目覚め ページ21
「ああああああ?!」
情けない悲鳴をあげながら起き上がる。見えるのはいつもと変わらない、無機質な天井。まったく使われてないような、新品なシーツの感覚。
ともかく、落ち着こう。大きく息を吸って、吐いて。
しばらくそうしていると、あたしはどうにか落ち着いた。それで、どうやら先程の出来事はすべて夢であるのだと気付く。そう、そうよ。あれは夢、夢よ。それを理解すると、緊張がほぐれて、疲れがどっと出てきた。
また悪夢を見たのね。
起きたばかりなのに、もう寝たくなってしまった。けど、そうするわけにもいかない。渋々ベッドから降りて、大きく背伸びする。隣のベッドでは、カチュアがまだ眠っていた。うんうんと唸っている。
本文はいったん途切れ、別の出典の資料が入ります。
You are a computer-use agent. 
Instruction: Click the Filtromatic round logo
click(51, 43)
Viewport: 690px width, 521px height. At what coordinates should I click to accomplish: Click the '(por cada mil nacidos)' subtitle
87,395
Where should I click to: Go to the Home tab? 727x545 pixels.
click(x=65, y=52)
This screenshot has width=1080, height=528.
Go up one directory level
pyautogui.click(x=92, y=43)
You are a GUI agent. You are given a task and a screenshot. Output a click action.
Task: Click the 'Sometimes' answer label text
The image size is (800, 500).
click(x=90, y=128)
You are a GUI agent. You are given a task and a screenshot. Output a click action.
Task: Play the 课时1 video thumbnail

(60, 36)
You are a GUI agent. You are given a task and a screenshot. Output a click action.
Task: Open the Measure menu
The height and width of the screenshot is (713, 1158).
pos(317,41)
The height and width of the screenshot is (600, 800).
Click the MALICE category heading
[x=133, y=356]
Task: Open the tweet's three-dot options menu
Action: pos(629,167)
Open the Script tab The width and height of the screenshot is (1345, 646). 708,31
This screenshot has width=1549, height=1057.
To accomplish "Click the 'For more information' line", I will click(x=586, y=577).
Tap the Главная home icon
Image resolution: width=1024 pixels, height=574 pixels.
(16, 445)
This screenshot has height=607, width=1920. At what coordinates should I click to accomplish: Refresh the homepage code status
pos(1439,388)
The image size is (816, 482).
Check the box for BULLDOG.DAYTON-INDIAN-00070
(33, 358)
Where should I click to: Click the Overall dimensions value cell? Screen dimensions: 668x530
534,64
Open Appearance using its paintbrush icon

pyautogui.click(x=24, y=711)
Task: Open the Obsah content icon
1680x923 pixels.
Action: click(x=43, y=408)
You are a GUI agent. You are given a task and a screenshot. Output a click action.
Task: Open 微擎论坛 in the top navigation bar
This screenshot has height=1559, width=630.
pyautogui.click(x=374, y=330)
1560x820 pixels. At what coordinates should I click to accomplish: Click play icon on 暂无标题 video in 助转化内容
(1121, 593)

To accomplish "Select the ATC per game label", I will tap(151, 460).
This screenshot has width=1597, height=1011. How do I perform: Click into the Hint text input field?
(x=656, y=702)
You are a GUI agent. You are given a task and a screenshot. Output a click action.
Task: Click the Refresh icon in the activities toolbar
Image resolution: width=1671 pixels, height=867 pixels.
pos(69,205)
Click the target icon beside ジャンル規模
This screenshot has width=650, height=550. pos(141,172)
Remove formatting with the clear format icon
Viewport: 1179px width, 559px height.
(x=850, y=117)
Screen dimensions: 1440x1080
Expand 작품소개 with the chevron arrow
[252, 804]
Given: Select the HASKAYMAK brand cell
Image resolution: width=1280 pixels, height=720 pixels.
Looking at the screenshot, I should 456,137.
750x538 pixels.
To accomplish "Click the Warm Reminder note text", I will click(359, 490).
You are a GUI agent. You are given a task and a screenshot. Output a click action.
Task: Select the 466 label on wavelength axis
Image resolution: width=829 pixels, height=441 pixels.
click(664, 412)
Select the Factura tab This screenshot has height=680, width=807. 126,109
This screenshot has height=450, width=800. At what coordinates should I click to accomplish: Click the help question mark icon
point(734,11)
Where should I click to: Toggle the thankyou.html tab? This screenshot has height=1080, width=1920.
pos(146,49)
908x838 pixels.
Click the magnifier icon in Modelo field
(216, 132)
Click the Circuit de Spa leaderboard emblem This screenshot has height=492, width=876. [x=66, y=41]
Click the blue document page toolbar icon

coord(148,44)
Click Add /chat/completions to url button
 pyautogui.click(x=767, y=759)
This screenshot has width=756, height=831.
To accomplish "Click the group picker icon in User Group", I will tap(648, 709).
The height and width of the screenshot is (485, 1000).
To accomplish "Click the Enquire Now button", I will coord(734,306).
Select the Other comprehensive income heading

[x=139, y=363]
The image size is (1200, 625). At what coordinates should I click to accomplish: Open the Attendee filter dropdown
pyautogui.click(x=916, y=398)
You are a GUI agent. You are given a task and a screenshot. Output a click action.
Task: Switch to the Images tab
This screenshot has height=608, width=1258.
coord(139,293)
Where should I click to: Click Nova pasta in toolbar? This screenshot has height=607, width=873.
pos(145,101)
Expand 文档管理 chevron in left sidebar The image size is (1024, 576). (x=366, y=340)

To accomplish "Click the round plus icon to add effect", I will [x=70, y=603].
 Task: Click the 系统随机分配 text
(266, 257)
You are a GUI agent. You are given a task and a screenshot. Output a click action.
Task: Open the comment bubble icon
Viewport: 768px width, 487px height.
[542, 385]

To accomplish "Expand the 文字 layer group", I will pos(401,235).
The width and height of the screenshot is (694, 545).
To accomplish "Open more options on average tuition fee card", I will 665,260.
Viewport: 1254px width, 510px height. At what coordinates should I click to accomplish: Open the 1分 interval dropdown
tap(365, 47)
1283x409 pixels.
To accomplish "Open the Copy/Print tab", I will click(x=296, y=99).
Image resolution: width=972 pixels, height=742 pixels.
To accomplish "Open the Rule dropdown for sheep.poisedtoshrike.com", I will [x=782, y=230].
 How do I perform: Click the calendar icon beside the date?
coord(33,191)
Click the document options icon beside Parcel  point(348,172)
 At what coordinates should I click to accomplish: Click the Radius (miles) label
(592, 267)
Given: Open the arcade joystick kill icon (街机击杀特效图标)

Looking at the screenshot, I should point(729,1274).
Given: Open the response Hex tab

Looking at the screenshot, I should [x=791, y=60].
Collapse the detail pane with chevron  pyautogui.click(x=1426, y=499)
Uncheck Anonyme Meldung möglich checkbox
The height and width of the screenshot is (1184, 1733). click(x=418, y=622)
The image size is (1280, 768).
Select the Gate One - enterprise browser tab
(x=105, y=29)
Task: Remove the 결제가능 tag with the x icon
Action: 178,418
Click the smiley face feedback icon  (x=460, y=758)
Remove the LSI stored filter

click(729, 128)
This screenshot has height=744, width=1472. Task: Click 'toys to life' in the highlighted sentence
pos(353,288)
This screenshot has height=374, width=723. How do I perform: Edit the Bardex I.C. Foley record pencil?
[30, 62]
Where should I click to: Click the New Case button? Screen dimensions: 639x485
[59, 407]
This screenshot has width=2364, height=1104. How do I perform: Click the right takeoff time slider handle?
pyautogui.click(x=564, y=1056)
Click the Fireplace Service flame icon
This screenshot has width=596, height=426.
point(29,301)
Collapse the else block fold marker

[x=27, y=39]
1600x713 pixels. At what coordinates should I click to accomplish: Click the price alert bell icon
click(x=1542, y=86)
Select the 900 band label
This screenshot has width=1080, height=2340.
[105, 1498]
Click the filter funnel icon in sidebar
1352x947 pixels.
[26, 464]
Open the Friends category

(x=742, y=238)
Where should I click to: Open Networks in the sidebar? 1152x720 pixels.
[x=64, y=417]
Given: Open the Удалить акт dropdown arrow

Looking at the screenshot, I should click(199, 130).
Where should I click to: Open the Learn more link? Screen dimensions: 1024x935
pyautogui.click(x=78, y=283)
その様子があまりにも可哀想で、あたしはカチュアを揺り起こす。
「カチュア、カチュア、起きて」
「……華璃、ちゃん?」
カチュアは顔をしかめたまま、起き上がる。
「ご飯、食べよ?」
「うん、そうだね」
カチュアをゆっくりと起こして、木製のロッキングチェアに座らせる。ロッキングチェアに座ったカチュアは、まだぼんやりとしていた。眠いのかな?
インスタントのコーンポタージュを二人分作って、カチュアに渡す。小さな声でありがとう、とカチュアは言ったけど、なかなか飲まない。あたしはそれを横目にしながら、部屋に備え付けられている通信機で野々華さんに連絡する。
「おはようございます、野々華さん。えっと、夢を見ました。はい、予知夢です。幻想体が大量に脱走していました。ナンバーは確か……A-723-Y、だったはずです。他にも複数のYELLOWランク幻想体が脱走しました」
内容を報告しようとすると、夢の中の出来事を思い出してしまう。あたしは思わず声を詰まらせて、泣きそうになるのを堪えた。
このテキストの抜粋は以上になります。